[[ DATA SUPPLIED, beginning ]]
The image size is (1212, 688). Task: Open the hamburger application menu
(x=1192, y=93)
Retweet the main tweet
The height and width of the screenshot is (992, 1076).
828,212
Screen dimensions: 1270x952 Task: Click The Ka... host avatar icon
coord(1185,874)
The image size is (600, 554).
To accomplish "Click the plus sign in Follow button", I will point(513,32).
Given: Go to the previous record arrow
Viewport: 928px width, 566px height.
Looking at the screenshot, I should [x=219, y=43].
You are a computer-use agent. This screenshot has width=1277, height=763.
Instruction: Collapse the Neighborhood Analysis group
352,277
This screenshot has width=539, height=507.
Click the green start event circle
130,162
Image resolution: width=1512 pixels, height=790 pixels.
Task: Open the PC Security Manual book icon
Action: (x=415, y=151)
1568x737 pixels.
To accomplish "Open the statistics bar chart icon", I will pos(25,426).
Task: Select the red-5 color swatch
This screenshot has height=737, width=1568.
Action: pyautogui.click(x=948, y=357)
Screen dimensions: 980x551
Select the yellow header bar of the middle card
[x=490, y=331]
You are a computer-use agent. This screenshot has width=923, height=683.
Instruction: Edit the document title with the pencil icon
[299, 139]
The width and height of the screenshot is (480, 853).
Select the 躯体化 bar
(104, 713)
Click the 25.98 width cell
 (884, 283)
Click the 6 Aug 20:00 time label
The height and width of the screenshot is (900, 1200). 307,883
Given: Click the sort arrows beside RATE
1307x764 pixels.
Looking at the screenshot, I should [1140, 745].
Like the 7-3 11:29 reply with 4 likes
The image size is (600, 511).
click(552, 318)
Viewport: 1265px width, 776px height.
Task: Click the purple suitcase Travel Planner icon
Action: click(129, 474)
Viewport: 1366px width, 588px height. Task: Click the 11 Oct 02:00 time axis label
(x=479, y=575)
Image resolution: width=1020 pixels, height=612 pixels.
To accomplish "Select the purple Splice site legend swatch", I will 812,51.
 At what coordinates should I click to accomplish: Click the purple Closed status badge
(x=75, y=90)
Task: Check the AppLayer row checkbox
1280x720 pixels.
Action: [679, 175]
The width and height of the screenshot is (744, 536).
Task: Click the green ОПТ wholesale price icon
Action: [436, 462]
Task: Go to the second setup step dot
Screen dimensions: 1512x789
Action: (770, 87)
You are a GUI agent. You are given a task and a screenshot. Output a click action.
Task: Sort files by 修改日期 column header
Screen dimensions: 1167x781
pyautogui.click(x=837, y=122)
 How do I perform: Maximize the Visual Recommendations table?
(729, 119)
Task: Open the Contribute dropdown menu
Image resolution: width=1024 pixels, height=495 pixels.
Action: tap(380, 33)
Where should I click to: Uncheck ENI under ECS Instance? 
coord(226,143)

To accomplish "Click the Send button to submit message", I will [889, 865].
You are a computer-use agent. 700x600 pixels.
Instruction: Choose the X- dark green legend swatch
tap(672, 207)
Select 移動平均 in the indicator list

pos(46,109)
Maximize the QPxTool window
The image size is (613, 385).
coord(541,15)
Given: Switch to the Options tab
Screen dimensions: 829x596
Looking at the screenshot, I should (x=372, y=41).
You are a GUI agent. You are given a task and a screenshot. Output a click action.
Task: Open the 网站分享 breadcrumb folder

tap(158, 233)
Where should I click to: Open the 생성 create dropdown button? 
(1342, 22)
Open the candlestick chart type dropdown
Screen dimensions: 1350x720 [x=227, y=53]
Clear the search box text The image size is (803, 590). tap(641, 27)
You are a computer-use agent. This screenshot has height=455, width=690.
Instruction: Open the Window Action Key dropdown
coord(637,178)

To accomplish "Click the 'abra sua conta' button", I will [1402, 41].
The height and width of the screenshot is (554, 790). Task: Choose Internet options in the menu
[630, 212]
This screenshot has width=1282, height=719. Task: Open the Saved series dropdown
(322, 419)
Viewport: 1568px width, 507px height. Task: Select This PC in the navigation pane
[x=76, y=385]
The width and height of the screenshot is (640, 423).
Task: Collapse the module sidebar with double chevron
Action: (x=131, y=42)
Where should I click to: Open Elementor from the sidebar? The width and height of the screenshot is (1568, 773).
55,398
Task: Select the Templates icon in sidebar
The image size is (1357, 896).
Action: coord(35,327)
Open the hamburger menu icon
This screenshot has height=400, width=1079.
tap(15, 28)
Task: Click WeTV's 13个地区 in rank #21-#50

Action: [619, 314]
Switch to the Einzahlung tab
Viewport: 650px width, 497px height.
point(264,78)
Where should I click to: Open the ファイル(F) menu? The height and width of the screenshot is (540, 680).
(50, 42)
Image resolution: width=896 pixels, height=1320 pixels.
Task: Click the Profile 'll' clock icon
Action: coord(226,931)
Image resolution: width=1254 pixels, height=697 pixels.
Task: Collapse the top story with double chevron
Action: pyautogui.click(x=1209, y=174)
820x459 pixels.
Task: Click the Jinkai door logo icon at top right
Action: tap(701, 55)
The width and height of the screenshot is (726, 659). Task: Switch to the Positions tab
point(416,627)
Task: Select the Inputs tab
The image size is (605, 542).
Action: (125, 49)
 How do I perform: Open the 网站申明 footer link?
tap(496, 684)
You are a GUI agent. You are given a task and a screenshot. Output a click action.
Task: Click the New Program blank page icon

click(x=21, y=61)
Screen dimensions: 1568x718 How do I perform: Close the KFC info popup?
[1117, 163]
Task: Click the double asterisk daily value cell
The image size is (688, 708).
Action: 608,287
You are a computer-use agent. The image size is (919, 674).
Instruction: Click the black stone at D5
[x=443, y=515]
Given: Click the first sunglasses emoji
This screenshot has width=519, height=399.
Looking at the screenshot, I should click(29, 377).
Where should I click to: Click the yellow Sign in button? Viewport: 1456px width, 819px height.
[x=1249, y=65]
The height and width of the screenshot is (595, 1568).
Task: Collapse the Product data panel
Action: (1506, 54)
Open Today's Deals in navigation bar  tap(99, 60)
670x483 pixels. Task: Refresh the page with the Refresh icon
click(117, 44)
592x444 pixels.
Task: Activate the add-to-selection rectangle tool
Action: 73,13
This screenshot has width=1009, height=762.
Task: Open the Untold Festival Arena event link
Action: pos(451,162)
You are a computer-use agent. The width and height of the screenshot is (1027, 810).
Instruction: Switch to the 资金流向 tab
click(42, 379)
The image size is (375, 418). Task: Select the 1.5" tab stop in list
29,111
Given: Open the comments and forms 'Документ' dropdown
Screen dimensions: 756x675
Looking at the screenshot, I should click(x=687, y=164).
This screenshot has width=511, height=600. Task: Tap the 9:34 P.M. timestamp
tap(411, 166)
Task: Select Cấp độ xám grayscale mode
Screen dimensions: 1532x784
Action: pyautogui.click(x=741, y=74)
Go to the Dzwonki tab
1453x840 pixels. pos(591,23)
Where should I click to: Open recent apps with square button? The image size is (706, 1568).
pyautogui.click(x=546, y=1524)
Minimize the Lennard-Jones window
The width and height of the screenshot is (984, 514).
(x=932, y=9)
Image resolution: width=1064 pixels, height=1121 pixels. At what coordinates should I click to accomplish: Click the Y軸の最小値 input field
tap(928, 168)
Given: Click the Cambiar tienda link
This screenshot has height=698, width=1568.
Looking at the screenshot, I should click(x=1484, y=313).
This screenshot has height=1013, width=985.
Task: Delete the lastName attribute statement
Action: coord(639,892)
[[ DATA SUPPLIED, end ]]
Only a number is wanted here: how many lines in the entries contain the word "agent"?

__SOLUTION__:
9